Having sleep trouble? poor sleep may be making you negative too

188

Poor sleep can trigger negative emotional responses it affects a specific region of the brain making it work harder it’s worse for people already suffering from depression and anxiety
Sleep is vital for one’s well-being. The hectic lives we lead, constantly on the move and chasing deadlines, our body takes a toll after a while. As such you make yourself more vulnerable to all kinds of diseases because you are stressed and have been neglecting your health. A good night’s sleep is what can turn things around by giving your body enough time to recuperate and recharge itself so that it can perform better the next day. It is not without reason that health experts highlight the importance of getting at least six to eight hours of sleep daily. So have you been following this rule?
According to researchers from University of Illinois at Chicago College of Medicine in the US, poor sleep can trigger negative emotional responses by affecting a specific region of the brain – dorsal anterior cingulate cortex – which then has to work harder to modify negative emotional responses. When you don’t get good sleep, the morning after you are lethargic, cranky, unable to focus or concentrate, and it also affects your mood. The study states that poor sleep can be twice as more worse for people already suffering from depression and anxiety, thereby further restricting their ability to see things in a positive light.

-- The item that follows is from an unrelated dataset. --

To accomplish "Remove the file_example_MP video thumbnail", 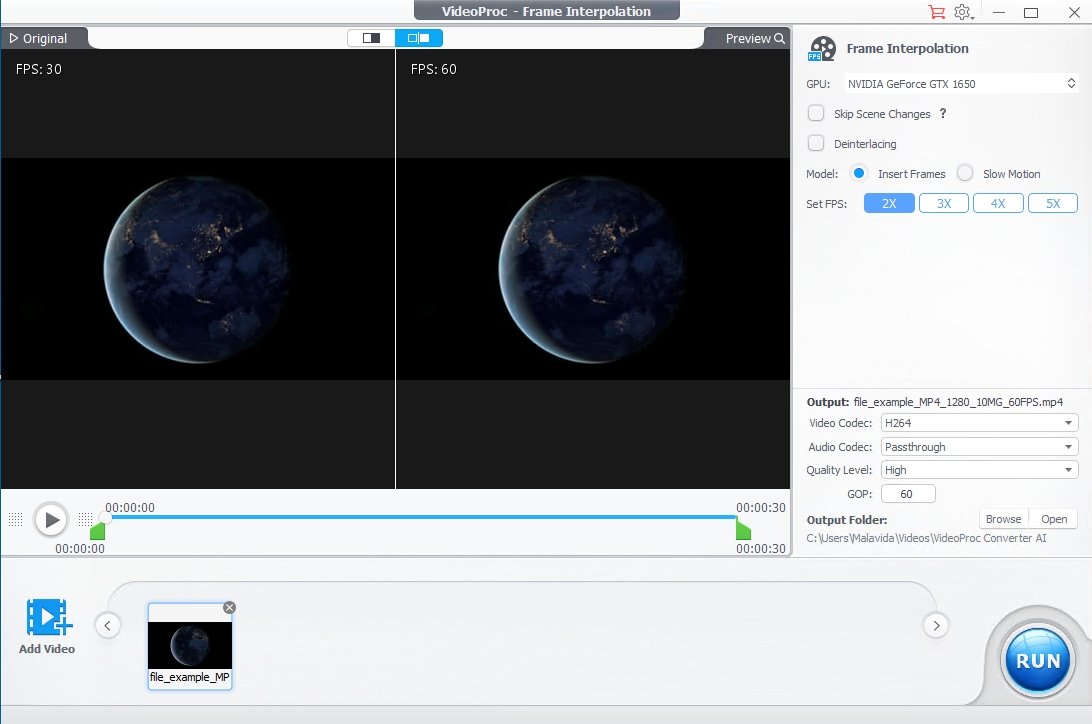I will [229, 607].
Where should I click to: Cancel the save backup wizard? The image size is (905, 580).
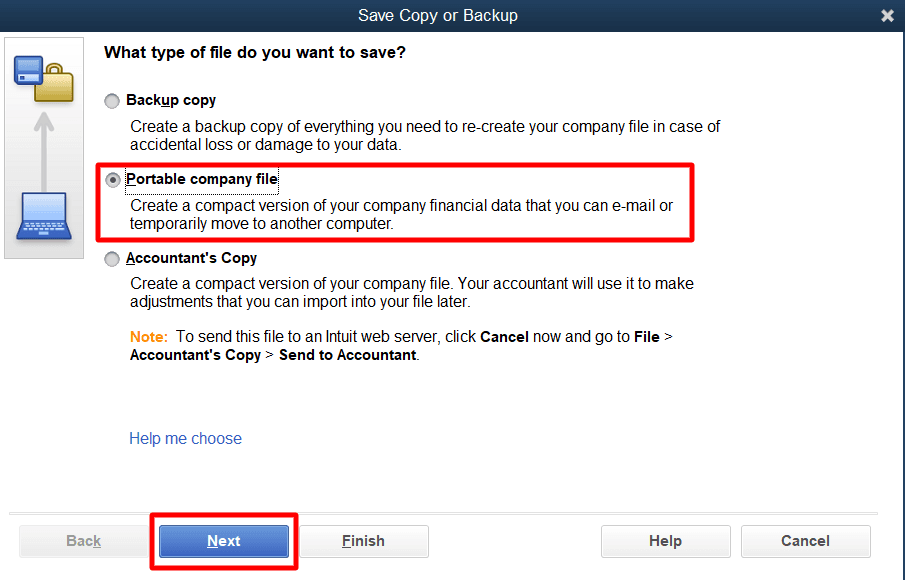click(805, 541)
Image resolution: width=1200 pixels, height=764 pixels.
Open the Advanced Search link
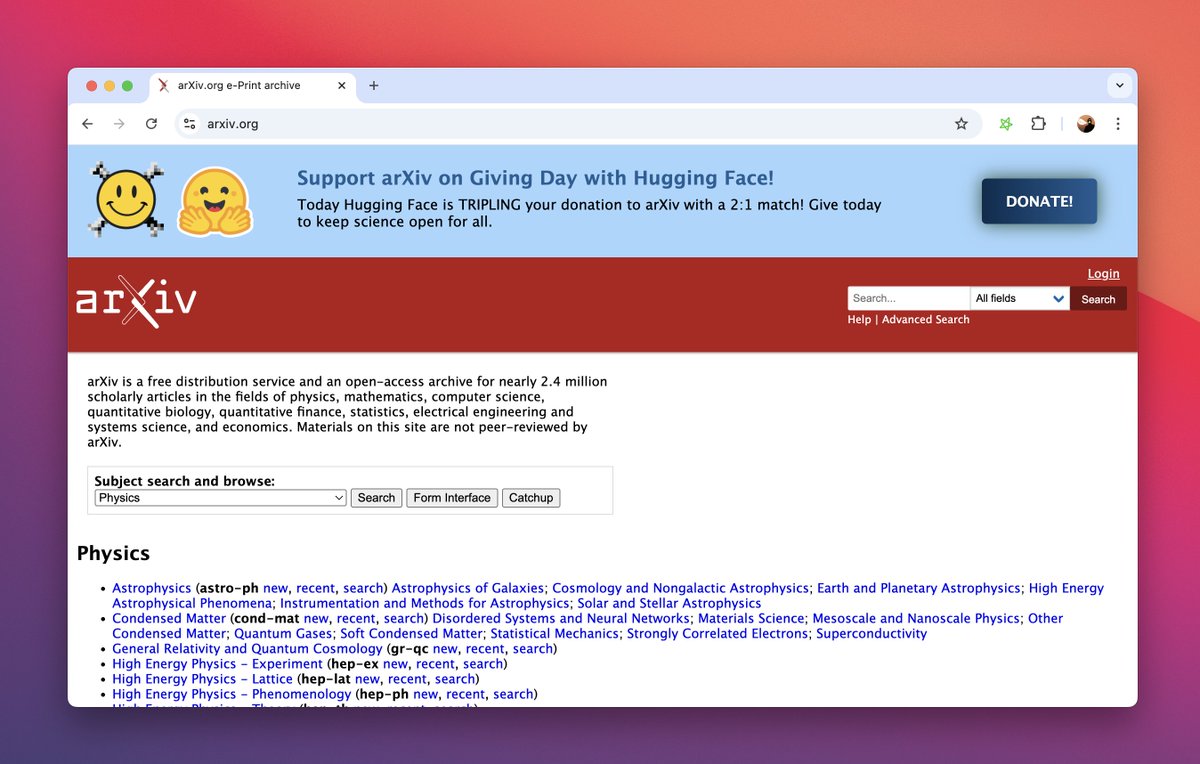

“Our research indicates sleep might play an important role in the ability to regulate negative emotions in people who suffer from anxiety or depression,” said lead researcher Heide Klumpp. The research team used functional MRI to measure the activity in different regions of the brain as participants were challenged with an emotion-regulation task.
The 78 participants in the study were between ages 18 and 65 and had been diagnosed with an anxiety disorder, a major depressive disorder, or both. Participants were shown disturbing images of violence – from war or accidents – and were asked to simply look at the images and not to try to control their reaction or to “reappraise” what they saw in a more positive light.
“An example of reappraisal would be to see an image of a woman with a badly bruised face and imagine her as an actress in makeup for a role, rather than as a survivor of violence. Reappraisal is something that requires significant mental energy. In people with depression or anxiety, reappraisal can be even more difficult, because these disorders are characterised by chronic negativity or negative rumination, which makes seeing the good in things difficult,” said Klumpp.